Harper Freezes Pay; Random House, Simon & Schuster Cut Jobs
Dec. 4 (Bloomberg) -- News Corp.’s HarperCollins Publishers plans to delay pay increases until after July 1, 2009, as the book industry copes with shrinking sales.
The pay freeze is a response to the U.S. recession, Erin Crum, a spokeswoman for the New York-based company, said yesterday in an e-mail. HarperCollins hasn’t decided whether to eliminate jobs, she said.
Competitors Simon & Schuster, Thomas Nelson Inc. and Random House Inc. are also taking steps to reduce costs. CBS Corp.’s Simon & Schuster is trimming about 2 percent of its staff, and Thomas Nelson plans a 10 percent cut. Random House, owned by Bertelsmann AG, plans to combine divisions and eliminate two top positions, the Associated Press reported.
“Today’s action is an unavoidable acknowledgment of the current bookselling marketplace and what may very well be a prolonged period of economic instability,” Simon & Schuster Chief Executive Officer Carolyn Reidy said yesterday in a statement. “In light of this uncertainty, we must responsibly position ourselves for challenges both near term and long.”
Book sales declined 2 percent in September and are down 1.5 percent for the year, the Association of American Publishers said on Nov. 5. Hardcover revenue tumbled 30 percent in September, while adult paperbacks declined 9 percent.
Random House, based in New York, is shrinking five divisions into three, forcing Doubleday Publishing President Stephen Rubin, 67, who released “The Da Vinci Code,” to negotiate for a different job, AP said.

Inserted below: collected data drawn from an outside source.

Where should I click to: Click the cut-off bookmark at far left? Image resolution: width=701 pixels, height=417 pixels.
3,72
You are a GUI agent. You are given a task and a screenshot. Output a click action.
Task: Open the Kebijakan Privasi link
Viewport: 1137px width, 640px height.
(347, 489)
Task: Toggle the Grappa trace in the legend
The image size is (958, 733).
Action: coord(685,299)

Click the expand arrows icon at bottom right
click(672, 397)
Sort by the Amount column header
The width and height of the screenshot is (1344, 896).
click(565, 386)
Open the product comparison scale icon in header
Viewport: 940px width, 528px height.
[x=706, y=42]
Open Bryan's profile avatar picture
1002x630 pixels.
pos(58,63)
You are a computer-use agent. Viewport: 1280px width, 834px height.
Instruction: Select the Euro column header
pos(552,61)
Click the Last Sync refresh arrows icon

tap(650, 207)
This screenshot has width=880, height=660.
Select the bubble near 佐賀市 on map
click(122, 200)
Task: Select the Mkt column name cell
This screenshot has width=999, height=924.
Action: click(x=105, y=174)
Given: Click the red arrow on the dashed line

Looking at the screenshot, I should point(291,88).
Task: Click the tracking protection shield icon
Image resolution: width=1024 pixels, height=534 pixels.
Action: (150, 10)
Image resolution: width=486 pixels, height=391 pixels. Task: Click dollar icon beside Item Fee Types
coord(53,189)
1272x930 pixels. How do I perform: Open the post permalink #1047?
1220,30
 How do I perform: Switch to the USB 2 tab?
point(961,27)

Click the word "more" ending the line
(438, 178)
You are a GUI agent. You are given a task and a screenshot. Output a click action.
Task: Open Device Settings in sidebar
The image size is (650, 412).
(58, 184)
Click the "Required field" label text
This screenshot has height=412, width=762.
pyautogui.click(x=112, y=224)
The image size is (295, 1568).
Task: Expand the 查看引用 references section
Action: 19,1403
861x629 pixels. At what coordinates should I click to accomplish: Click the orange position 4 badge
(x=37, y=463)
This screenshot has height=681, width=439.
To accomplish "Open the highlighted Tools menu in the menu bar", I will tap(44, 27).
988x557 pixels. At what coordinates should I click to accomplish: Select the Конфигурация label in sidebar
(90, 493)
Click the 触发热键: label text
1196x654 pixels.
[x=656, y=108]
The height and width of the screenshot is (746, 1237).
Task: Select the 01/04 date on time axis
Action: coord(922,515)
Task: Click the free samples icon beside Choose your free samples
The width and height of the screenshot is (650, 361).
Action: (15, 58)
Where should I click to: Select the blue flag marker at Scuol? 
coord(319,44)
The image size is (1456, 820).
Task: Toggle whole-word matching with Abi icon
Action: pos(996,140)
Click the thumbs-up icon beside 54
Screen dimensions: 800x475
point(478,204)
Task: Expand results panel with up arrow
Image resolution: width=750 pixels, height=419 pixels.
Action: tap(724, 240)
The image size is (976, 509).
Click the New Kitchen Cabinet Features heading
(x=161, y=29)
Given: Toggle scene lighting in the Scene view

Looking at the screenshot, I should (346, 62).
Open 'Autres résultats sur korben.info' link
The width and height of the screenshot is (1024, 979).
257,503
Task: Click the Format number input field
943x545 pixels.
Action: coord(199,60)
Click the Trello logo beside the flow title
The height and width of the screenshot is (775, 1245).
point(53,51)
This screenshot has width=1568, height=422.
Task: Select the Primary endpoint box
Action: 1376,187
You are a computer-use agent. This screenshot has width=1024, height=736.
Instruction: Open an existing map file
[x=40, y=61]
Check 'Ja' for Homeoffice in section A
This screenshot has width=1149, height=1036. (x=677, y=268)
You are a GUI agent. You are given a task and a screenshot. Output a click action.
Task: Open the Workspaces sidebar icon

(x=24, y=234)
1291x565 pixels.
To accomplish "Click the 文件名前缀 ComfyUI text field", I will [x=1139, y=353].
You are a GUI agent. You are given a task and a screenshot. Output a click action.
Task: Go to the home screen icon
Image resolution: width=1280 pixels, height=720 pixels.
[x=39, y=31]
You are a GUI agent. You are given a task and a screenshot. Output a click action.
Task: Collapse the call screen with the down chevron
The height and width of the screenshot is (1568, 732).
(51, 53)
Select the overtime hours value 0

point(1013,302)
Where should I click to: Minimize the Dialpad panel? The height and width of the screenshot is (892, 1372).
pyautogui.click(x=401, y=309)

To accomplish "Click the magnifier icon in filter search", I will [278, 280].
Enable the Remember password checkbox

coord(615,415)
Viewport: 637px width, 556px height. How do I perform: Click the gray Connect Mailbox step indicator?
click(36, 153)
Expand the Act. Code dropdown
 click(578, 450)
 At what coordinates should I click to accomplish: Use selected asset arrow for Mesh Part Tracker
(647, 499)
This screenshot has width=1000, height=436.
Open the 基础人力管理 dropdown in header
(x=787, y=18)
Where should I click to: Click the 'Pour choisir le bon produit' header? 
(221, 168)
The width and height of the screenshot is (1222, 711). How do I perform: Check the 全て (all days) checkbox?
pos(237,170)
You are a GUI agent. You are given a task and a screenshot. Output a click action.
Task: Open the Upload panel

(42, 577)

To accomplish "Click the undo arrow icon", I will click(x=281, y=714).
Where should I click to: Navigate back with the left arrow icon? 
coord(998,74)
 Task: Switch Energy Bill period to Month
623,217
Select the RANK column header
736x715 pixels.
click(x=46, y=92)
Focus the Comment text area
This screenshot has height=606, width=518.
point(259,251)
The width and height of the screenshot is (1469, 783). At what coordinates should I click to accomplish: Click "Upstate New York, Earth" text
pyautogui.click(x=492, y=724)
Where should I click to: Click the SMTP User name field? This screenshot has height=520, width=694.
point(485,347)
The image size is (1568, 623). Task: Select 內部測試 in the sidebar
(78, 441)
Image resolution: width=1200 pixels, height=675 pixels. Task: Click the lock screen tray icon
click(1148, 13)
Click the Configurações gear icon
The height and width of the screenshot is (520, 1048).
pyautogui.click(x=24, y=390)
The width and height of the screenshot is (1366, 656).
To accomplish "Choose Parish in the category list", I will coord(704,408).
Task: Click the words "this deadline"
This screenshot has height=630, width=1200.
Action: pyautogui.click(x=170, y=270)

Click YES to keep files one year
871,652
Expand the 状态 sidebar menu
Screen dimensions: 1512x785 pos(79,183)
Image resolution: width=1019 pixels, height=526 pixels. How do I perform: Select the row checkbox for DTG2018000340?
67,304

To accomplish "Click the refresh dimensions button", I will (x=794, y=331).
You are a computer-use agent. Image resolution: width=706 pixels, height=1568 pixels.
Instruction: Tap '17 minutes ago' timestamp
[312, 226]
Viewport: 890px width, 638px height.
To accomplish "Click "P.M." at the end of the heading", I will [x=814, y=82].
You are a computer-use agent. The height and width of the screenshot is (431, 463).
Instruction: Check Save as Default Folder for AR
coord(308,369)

Bantam Dell head Irwyn Applebaum, 54, whose authors included Danielle Steel, is departing, the news service reported.
New York-based Simon & Schuster’s cuts occurred in all divisions, Reidy said.
Thomas Nelson, the Nashville, Tennessee-based publisher of faith and inspirational titles, will eliminate 54 jobs, or about 10 percent of its workforce, CEO Michael Hyatt said on his blog.
The cuts, the closely held company’s second this year, are “purely a result of the slowdown in the economy,” he said.